■ Stored items
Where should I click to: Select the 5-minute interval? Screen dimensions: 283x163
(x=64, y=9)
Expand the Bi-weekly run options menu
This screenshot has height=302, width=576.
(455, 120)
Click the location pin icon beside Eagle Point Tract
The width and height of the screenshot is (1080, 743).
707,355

■ PROMPT
Reproduce the lines from the beginning of the stored items through the line containing "Click the location", with no changes.

■ FULL SOLUTION
Where should I click to: Select the 5-minute interval? Screen dimensions: 283x163
(x=64, y=9)
Expand the Bi-weekly run options menu
This screenshot has height=302, width=576.
(455, 120)
Click the location pin icon beside Eagle Point Tract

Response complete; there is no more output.